Splice Histology is a full-service histology lab supporting hospitals and biotechs with pre-diagnostic and preclinical workflow. A veteran and locally owned company, Splice empowers drug developer by delivering fast, high-quality histology data on in vivo samples.
Interested in learning more about how ADME and early tox studies can help you make decisions on accelerating or changing your drug development program?
PK/PD is a critical “go/no-go” stage-gate and is required to de-risk drug development by transforming the understanding of how, when, where and for how long a therapy exerts efficacy. Some of the key data pieces include understanding the MoA or mechanism of action, identifying active drug metabolites, establishing the therapeutic window of exposure vs response and identifying optimal doses and routes of administration.
Complex cell-based models are useful models for PK studies as they provide granular controlled insights on how a drug interacts with specific cellular components. In comparison, in vivo studies provide a more comprehensive view of how a therapeutic behaves within the constantly changing, interconnected systems of an intact living organism.

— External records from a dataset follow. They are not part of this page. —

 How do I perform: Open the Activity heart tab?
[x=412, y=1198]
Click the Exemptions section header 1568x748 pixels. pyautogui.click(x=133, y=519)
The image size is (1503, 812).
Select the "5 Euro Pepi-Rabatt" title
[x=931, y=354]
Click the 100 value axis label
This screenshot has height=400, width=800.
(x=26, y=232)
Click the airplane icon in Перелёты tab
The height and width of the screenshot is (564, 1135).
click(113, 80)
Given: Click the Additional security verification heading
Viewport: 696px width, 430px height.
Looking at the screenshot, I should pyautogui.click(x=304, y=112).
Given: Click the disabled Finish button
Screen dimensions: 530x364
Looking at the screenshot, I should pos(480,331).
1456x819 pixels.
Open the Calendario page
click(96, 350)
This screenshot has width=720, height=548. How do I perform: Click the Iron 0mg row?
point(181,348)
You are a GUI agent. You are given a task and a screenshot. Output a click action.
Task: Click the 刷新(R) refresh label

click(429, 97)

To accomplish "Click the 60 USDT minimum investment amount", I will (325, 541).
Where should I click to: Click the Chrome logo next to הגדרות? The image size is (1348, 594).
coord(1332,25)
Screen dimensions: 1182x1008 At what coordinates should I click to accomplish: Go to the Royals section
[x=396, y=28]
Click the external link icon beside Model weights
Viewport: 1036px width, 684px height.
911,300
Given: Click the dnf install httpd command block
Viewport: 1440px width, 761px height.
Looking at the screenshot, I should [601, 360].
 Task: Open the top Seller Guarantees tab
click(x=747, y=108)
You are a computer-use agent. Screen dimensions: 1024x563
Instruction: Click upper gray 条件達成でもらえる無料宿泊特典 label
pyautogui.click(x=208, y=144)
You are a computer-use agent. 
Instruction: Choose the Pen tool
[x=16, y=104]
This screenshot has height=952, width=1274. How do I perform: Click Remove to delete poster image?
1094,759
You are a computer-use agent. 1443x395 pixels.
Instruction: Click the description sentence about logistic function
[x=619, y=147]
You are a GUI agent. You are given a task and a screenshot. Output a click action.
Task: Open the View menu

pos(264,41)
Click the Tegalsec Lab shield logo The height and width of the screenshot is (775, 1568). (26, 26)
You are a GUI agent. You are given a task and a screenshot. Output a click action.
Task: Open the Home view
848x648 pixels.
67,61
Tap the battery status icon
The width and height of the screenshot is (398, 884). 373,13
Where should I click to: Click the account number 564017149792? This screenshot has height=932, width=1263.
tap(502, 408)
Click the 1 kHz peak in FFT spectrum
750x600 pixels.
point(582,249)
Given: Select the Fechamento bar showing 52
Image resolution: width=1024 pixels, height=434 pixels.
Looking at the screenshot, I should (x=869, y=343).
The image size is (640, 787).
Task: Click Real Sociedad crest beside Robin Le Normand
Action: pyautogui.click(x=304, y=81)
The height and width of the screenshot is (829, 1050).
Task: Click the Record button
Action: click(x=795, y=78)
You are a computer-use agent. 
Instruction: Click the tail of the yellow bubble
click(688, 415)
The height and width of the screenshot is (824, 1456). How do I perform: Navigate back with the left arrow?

There are several advantages to both approaches. The in vitro models are simpler and focus on one or a few specific endpoints allowing for scalable throughput and rapid data generation. Data from in vivo models are typically more translational and due to intact physiology are typically more representative of the human state. Additionally, in vivo models are useful to identify unexpected off-target effects which can be very informative.
Identification and optimization of the route of administration for a therapeutic is essential to ensure optimal ADME characteristics, therapeutic efficacy and manage toxicity at the administration site and systemically. The dosing route helps determine drug bioavailability and will also account for first-pass metabolism. For example, an orally administered therapeutic would need to be resistant to degradation in a low pH environment. The dosing method is a critical input for formulation design to ensure that therapeutically relevant doses can be delivered to the target organ or tissue.
Non-GLP investigative toxicology studies are an important step in the preclinical drug development process so that unacceptable side effects can be identified early. This supports the key drug development concept of “fail early” where therapeutics with high toxicity profiles can be removed early from the drug development pipeline saving time, budget and resources. Additionally, early tox studies are useful to revise or tweak the drug structure (chemical entities) or sequence (antibodies, nucleic acids) before progressing towards IND-enabling GLP-tox studies.